According to a statement by the Bulgarian President’s office, Ivanov told Plevneliev that amid a situation of extreme confrontation in Macedonia, “the presidential institution is the only factor for preserving stability in the country”.
The statement said that Plevneliev and Ivanov agreed that the speedy holding of parliamentary elections in Macedonia and the election of a legitimate government was the only way to achieving a sustainable solution to the political crisis.
Macedonia twice has postponed early elections that were agreed to in a June 2015 EU-brokered plan. The second attempted date, June 5, was scrapped against a background of an opposition boycott and ruling party predominance that cast doubt over whether the poll would have been free and fair.

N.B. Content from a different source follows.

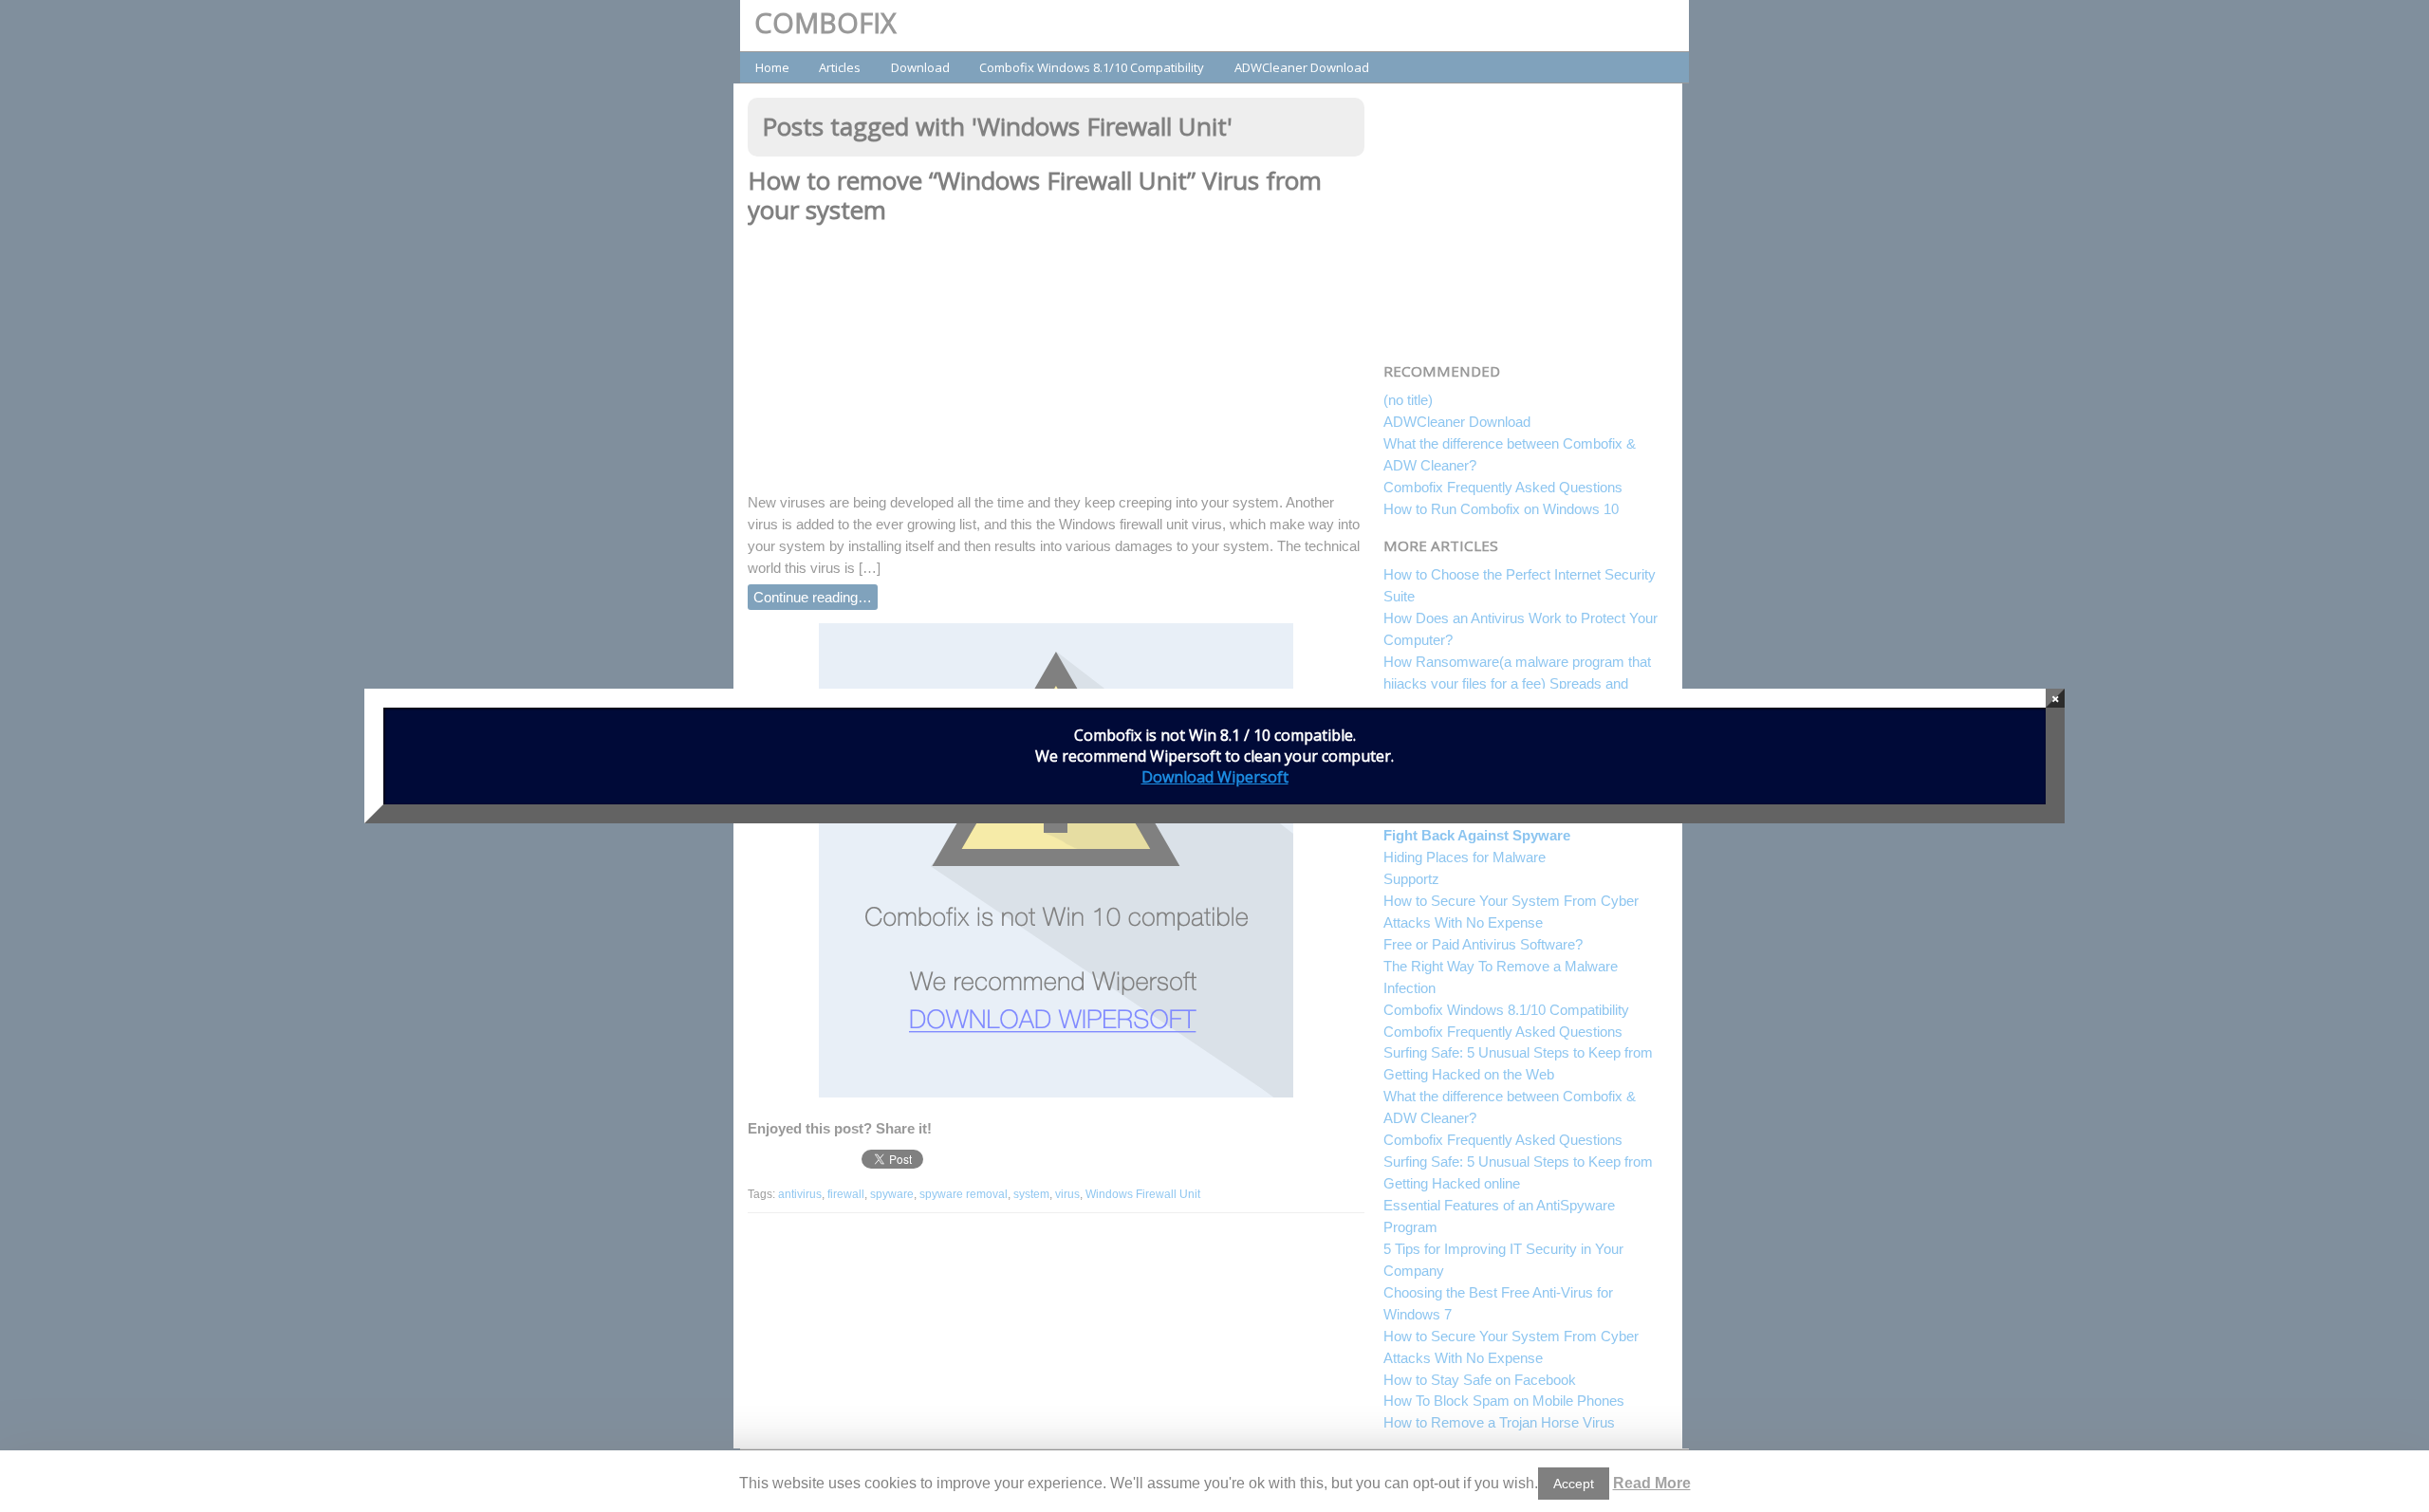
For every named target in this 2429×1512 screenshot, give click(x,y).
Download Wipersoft (1215, 776)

Plevneliev and Ivanov also called for a speedy conclusion to negotiations on a bilateral treaty on good neighbourliness between Bulgaria and Macedonia. This is an issue that has been on the agenda for several years, prompted by frequently vexed relations between Skopje and Sofia.
In talks on June 1, Bulgarian Prime Minister Boiko Borissov told Macedonia’s Ivanov that “as a good friend of the Republic of Macedonia, Bulgaria holds to sincere relations between the two countries, which means that concerns can be shared openly. We believe that an exit from the situation can come only through dialogue among all political parties and implementation of the necessary reforms in the interests of all citizens and respect for the arrangements achieved”.
A Bulgarian government media statement said that Borissov’s expressed his country’s consistent position, which is to continue to support the European and Euro-Atlantic integration of the Republic of Macedonia.
“We are convinced that the future of all Western Balkan countries is in the EU. We confirm our willingness to discuss and provide expert assistance to the Republic of Macedonia on specific issues related to our experience to achieve substantial progress on its path towards membership of the EU and Nato,” Borissov said.